Suddenly, the atmosphere changed. He turned to me and said angrily, “Mark, you had no right to destroy my property!”

Rose chimed in, “Yes, Mark, you shouldn’t have done that. That was Milton’s private property.”

Gary North and Van Simmons stared in horror and didn’t say a word. Milton’s voice rose, and other dinner guests looked over at us and could see emotions rising. At this point, I was worried. My relationship with the Friedmans seemed to be ending that very night. Finally, I said, “Well, I suppose you want your money back?”

They assented heartily. So, I reached into my pocket and pulled out a $20 St. Gaudens Double Eagle gold coin, handed it to Milton, and said, “Okay, here’s your $20!”

He looked startled and stared at the coin. I thought he would be pleased, but I was wrong. Suddenly, he handed it back to me. “I don’t want it!”

I gulped, struggling for words. “But Milton, it’s a gift. Here, take it. It’s a $20 gold coin, worth a lot more than a $20 Federal Reserve note.”

“No,” he repeated emphatically. “I don’t want it.”

After an agonizingly pregnant pause, I finally figured out a solution. Setting the coin aside, I reached into my pocket, pulled out a fresh new $20 paper note, and handed it to him. “There, okay, will this help?”

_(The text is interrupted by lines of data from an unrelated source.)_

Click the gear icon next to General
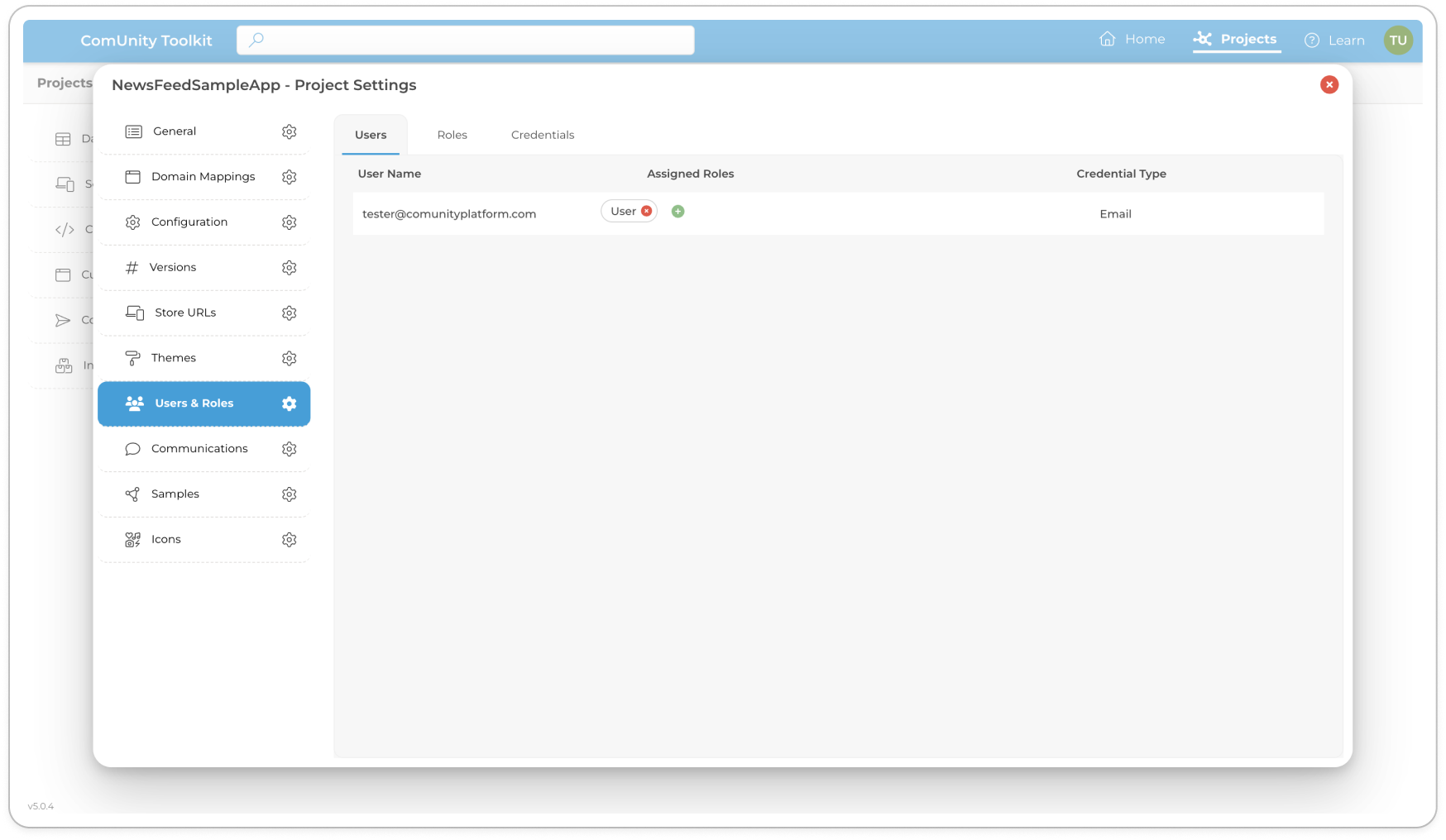Viewport: 1446px width, 840px height. (289, 132)
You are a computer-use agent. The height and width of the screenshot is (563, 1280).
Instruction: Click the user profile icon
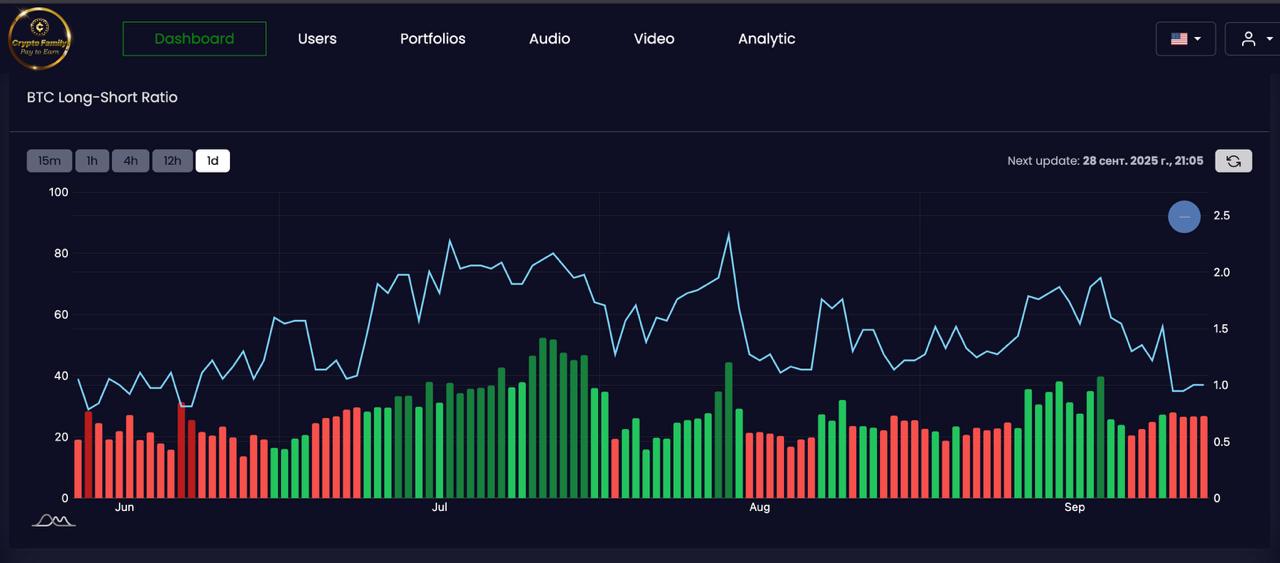[1248, 39]
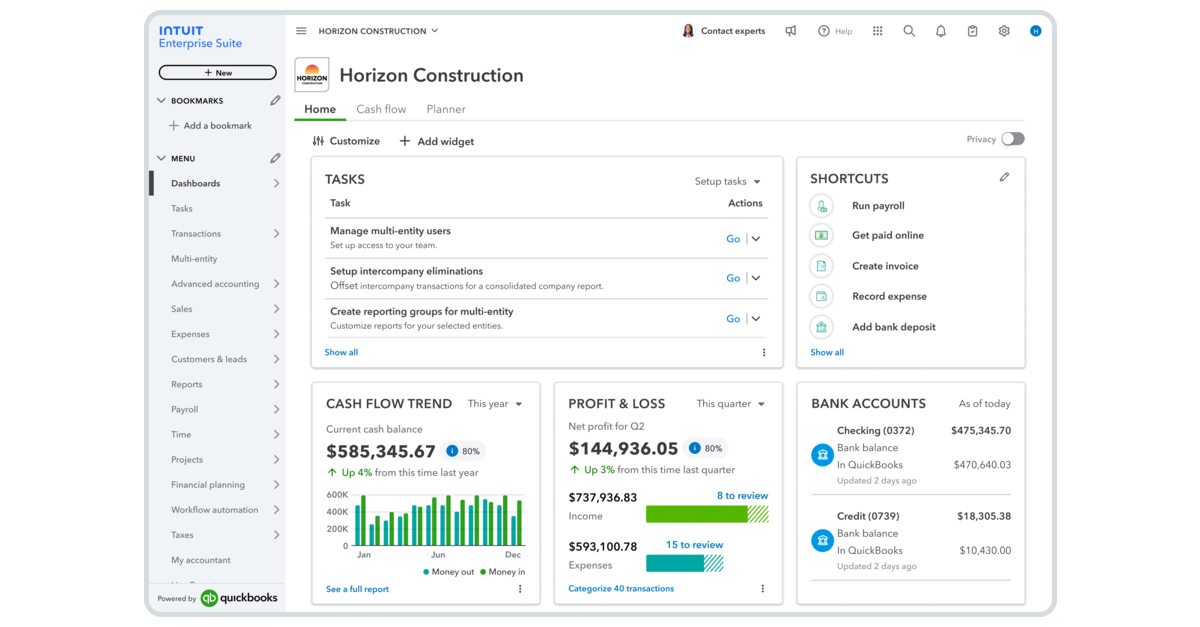The height and width of the screenshot is (627, 1200).
Task: Switch to the Cash flow tab
Action: point(381,109)
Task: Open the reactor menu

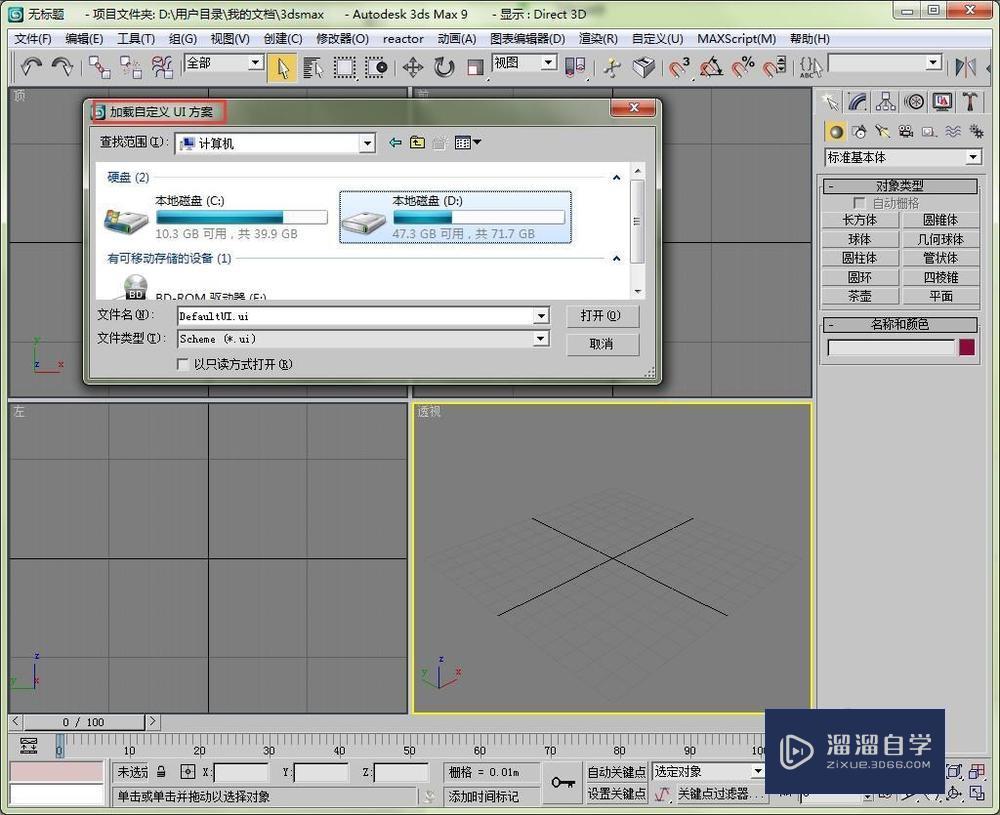Action: 403,38
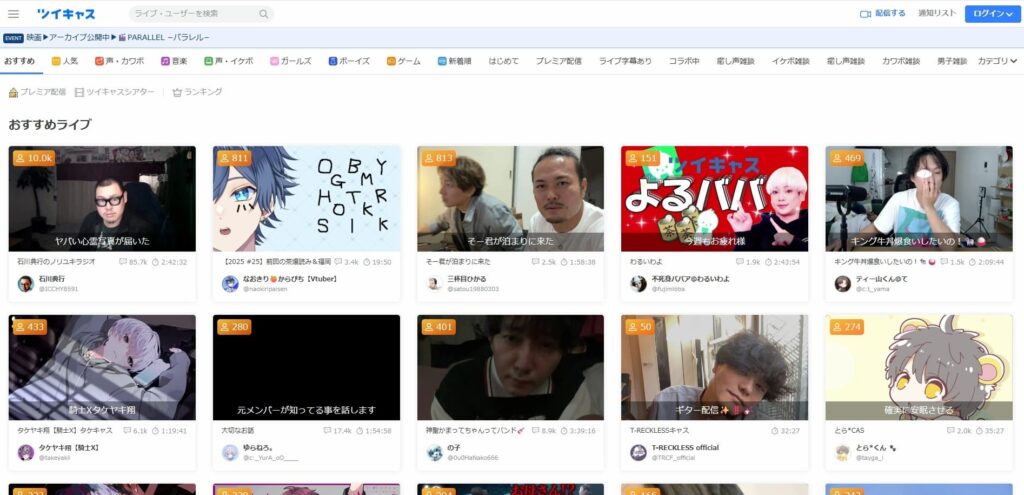The height and width of the screenshot is (495, 1024).
Task: Open the よるババ live thumbnail
Action: tap(714, 198)
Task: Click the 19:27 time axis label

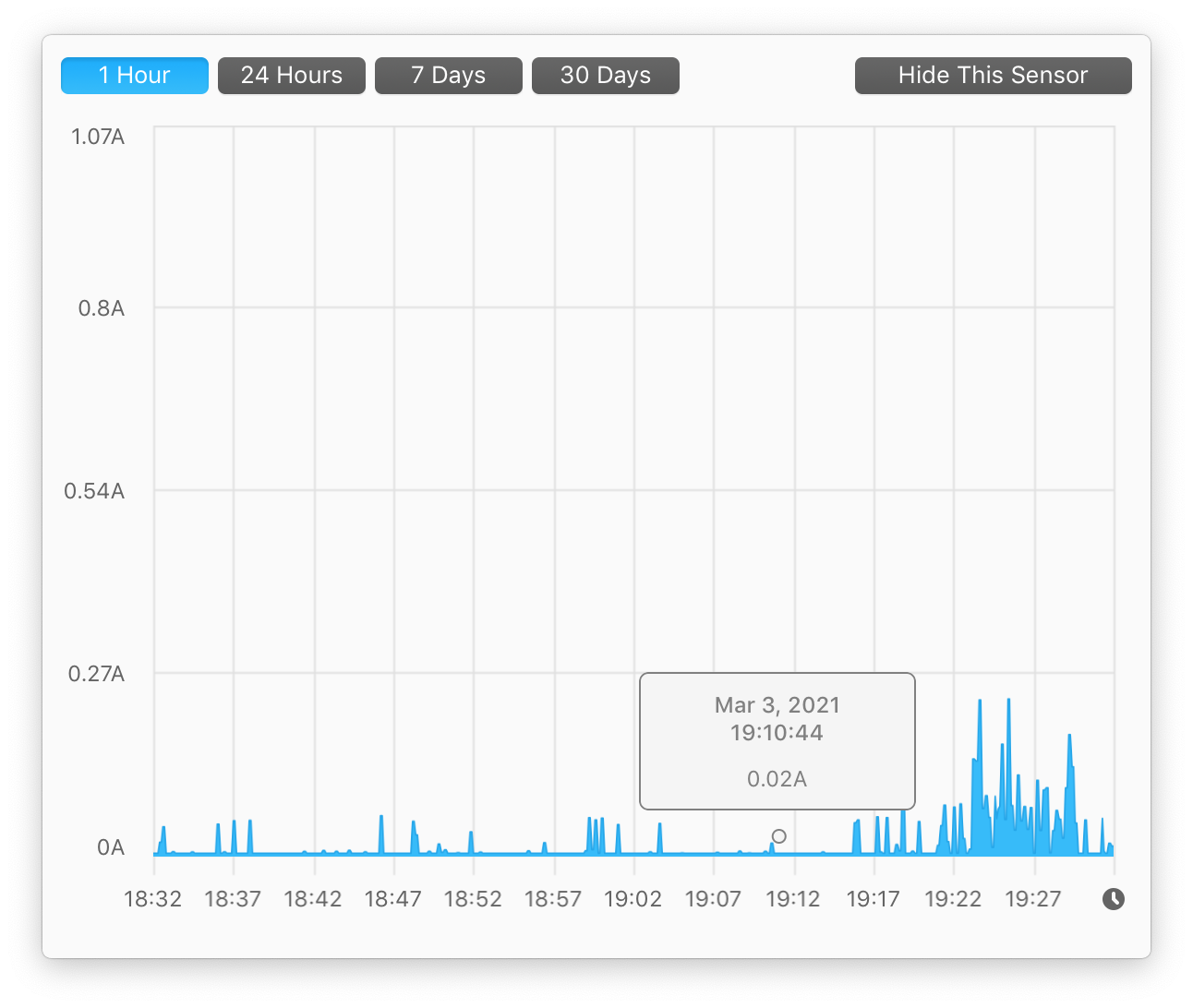Action: coord(1033,899)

He calmed down and took the $20 bill. Gathering up some courage, I brought out the gold coin again. “Look,” I said, as I handed it over to him, “look at the date.” He examined the coin again. “Oh, 1912 — my birth year!” He laughed haltingly. Rose looked on and smiled.

I explained that the entire evening was a set-up, an opportunity for me to give him a St. Gaudens Double Eagle gold coin minted in the year he was born. The coin was in a PCGS certificated plastic container with the words, “To the Golden Milton Friedman.”

I told Milton and Rose that my friend across the table, Van Simmons, was a coin dealer and had gone to great lengths to find a 1912 Double Eagle, which was rare. Van added that it had been shipped overnight from Switzerland and had arrived only an hour before dinner. I think that only then did the Friedmans recognize what was going on. The next morning, they came up and thanked me for the coin and my gesture of appreciation.

Throughout the evening, Gary North — a well-known economic historian and gold bug — said nothing. But in the morning, he came up to me at the conference and said something profound:

“Mark, I’ve thought all night about what happened at dinner at Commander’s Palace. You and I have an ideology of gold. And Milton has an ideology of paper money. Mark, last night you attacked his ideology!”

Milton and I never discussed the coin incident again. (I keep his torn-up $20 bill in my wallet as a keepsake.)

Gary North is somebody I will miss. He was a delightful source of knowledge on politics, economics, investments and even sports. He was one of those people who you could listen to for hours and never hit rock bottom.